◆ WORK INSTRUCTION: Copy each line below that includes "will".

------ AVAILABLE DATA ------

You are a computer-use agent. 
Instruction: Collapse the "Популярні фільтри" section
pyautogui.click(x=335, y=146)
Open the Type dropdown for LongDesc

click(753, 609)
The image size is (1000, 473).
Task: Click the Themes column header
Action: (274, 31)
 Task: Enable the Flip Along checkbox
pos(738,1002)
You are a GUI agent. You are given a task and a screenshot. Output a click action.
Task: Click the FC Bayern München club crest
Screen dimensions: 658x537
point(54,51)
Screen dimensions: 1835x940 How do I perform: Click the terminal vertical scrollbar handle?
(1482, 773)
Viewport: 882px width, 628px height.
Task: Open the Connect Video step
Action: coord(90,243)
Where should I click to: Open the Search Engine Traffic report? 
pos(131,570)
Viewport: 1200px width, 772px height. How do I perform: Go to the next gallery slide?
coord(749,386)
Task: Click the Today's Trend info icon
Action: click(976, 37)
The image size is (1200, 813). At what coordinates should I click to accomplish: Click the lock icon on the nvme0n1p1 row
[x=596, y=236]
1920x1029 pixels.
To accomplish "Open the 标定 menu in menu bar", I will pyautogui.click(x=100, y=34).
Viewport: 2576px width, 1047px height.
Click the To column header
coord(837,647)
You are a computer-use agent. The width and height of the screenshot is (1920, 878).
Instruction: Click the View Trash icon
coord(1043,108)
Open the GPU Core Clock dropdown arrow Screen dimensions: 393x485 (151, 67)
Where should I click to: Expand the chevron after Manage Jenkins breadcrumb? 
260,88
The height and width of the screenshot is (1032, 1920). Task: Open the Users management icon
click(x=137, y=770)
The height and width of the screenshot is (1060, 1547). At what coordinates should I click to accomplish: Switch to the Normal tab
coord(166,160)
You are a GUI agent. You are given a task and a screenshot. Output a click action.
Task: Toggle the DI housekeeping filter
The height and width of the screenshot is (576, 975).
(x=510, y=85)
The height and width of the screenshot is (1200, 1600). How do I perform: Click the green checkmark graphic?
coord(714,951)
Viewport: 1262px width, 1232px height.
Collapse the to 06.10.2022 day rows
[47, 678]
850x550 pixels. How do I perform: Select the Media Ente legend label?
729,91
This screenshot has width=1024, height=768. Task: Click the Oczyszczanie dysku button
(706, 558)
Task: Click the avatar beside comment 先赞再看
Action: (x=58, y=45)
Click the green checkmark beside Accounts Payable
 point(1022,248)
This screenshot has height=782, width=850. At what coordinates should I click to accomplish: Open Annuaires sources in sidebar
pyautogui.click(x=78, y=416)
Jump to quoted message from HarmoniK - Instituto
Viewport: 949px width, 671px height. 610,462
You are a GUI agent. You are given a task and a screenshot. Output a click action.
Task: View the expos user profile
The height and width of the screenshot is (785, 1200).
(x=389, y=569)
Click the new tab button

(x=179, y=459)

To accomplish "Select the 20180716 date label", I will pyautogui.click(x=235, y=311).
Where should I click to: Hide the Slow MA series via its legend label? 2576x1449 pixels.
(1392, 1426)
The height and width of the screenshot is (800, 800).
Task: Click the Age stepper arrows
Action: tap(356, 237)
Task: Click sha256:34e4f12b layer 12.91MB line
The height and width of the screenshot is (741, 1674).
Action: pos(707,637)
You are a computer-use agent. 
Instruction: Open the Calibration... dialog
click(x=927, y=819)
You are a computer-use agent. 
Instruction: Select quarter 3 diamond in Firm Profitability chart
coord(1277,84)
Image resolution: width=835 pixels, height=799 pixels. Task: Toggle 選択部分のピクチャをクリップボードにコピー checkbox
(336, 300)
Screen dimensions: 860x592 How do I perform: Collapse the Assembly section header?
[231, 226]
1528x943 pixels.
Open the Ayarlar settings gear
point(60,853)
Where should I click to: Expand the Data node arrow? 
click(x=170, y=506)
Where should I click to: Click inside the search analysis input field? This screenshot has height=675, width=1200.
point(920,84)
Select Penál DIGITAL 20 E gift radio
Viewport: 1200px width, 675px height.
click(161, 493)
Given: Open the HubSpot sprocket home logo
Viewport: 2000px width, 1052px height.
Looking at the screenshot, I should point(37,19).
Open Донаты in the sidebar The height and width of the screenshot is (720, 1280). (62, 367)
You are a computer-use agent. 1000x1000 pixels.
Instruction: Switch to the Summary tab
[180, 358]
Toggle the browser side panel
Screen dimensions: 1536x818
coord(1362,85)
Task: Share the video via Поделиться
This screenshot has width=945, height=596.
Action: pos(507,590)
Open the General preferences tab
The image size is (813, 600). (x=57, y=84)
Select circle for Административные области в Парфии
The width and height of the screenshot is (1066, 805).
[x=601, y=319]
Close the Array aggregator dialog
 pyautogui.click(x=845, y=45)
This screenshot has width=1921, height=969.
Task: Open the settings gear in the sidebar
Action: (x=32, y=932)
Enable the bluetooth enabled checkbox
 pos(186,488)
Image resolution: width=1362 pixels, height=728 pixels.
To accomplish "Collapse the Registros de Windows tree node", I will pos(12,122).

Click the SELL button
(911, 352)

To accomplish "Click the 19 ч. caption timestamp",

------

◆ RESULT FOR THIS EXERCISE:
To accomplish "Open the 标定 menu in menu bar", I will pyautogui.click(x=100, y=34).
To accomplish "Select the 20180716 date label", I will pyautogui.click(x=235, y=311).
To accomplish "Collapse the Registros de Windows tree node", I will pos(12,122).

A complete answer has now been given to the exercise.